Os principais alvos da Operação Compliance Zero, que apura irregularidades envolvendo o Banco Master, protagonizam uma disputa aberta por acordos de colaboração premiada. A lista inclui o ex-banqueiro Daniel Vorcaro, o cunhado dele Fabiano Zettel, o ex-presidente do Banco de Brasília (BRB) Paulo Henrique Costa e o advogado Daniel Monteiro.
Quem delatar primeiro tende a ganhar mais
Especialistas em direito penal ouvidos pela reportagem explicam que, nesse tipo de negociação, quem chega primeiro costuma receber reduções maiores de pena e multa. Além da ordem de chegada, contam o ineditismo e a relevância das informações apresentadas.
O criminalista Márcio Nunes afirma que, neste momento, “há uma competição natural entre investigados”, cenário comparado por analistas ao Dilema do Prisioneiro, conceito da Teoria dos Jogos que descreve decisões estratégicas em ambiente de desconfiança mútua.
Vorcaro tem mais dados, mas negocia devagar
Apontado como peça central do esquema, Daniel Vorcaro teria acesso ao maior volume de operações suspeitas e, portanto, à maior quantidade de provas. Porém, há pelo menos duas semanas sua defesa tenta ajustar detalhes do acordo com a Polícia Federal sem chegar a um consenso, o que, segundo juristas, pode reduzir o valor de sua colaboração.
A doutora em Direito Público Clarisse Andrade ressalta que “tempo é ativo negociável”: quanto mais Vorcaro demora, maior a chance de outros investigados entregarem informações antes dele.

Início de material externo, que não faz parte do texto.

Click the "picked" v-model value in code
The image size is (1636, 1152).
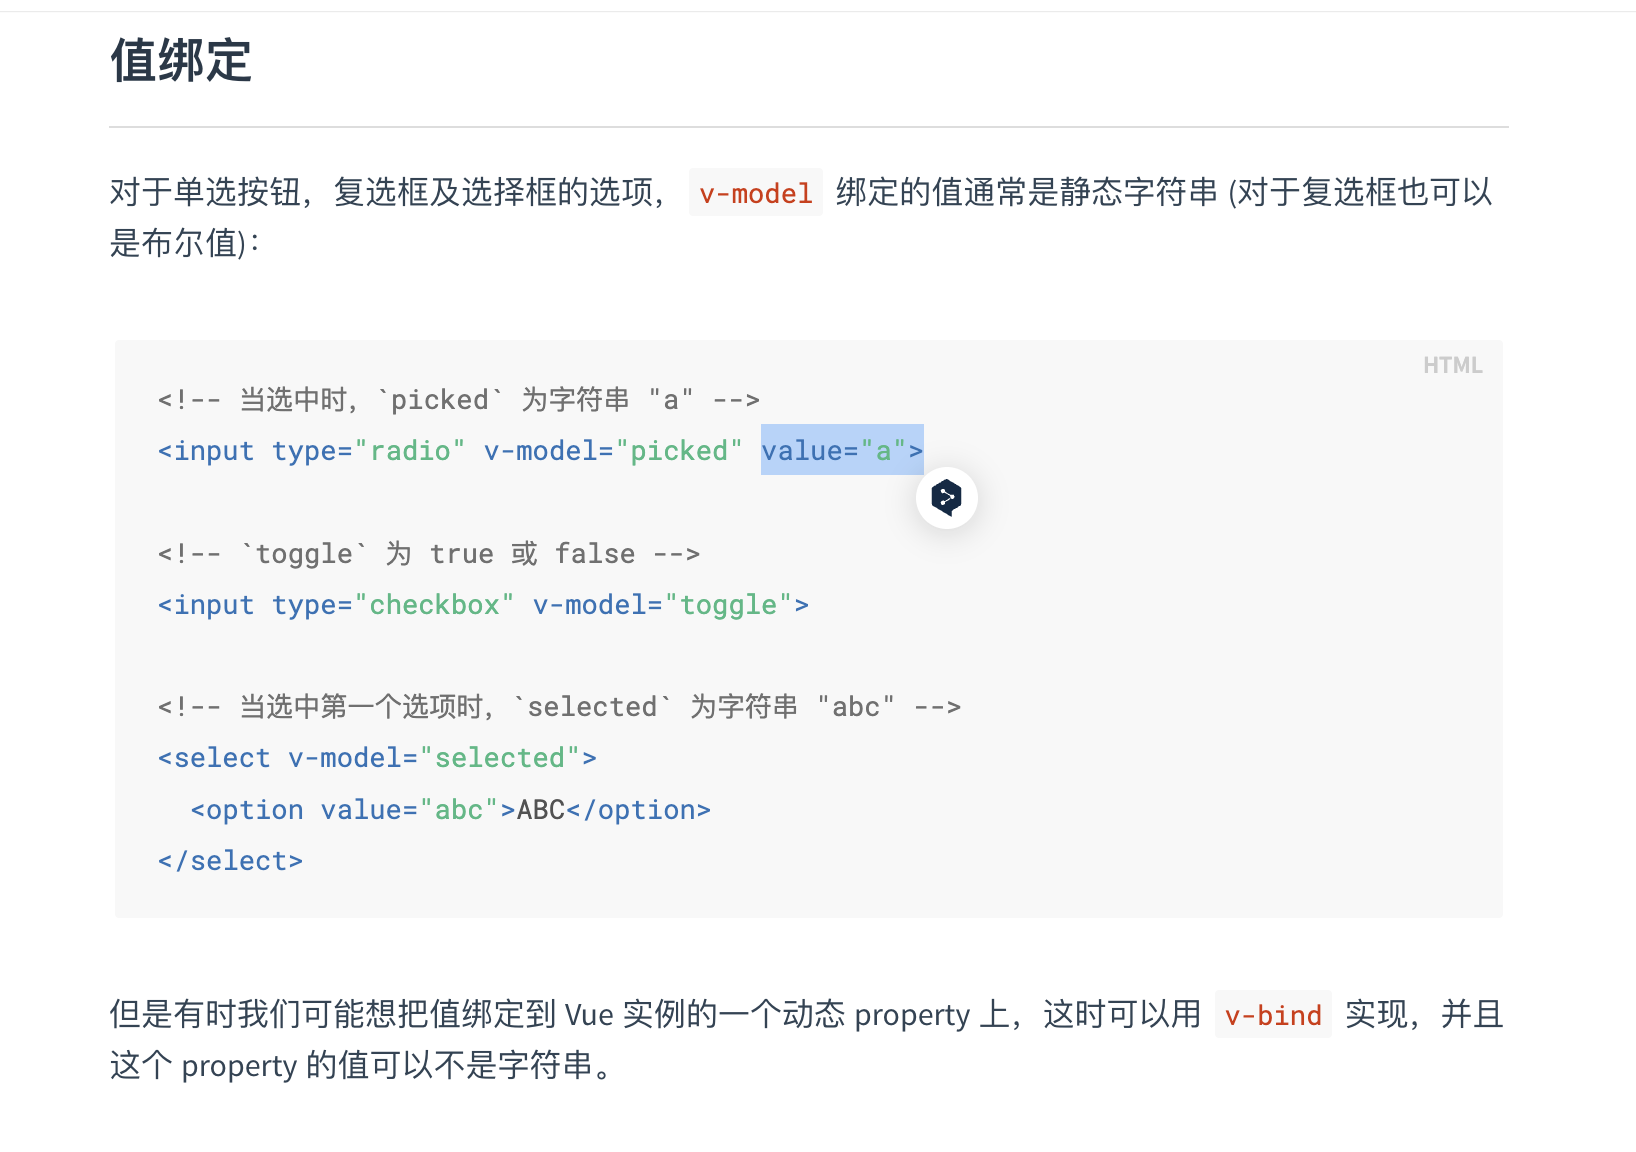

Zettel e Costa buscam espaço
Nos bastidores, avalia-se que Fabiano Zettel teria menos elementos inéditos para oferecer, pois parte do material já foi apreendido em quatro fases da operação. Ainda assim, a possibilidade de ficar sem acordo pode levá-lo a aprofundar seu relato.
Já o ex-presidente do BRB, Paulo Henrique Costa, trocou recentemente a equipe de advogados, movimento interpretado como preparação para uma delação. Por ter comandado um banco diretamente impactado pelo esquema, ele pode detalhar decisões internas e ligações com agentes públicos, o que ameaça o protagonismo de Vorcaro.
Múltiplas delações reduzem seletividade
Para o especialista Matheus Herren Falivene, acordos múltiplos funcionam como “mecanismo de pressão mútua”: cada colaborador teme ser citado por outro e tende a revelar mais nomes para maximizar vantagens. Isso diminui o risco de proteção seletiva de autoridades.
Filtro institucional
Os eventuais acordos precisam passar por Polícia Federal, Procuradoria-Geral da República e, em última instância, pelo Supremo Tribunal Federal. O relator do caso, ministro André Mendonça, já sinalizou que só homologará colaborações “robustas e consistentes”.
Enquanto as defesas correm para organizar documentos, juristas veem incentivos fortes para que todos fechem acordo. “Quem falar menos ou por último tende a perder espaço”, resume Marsiglia.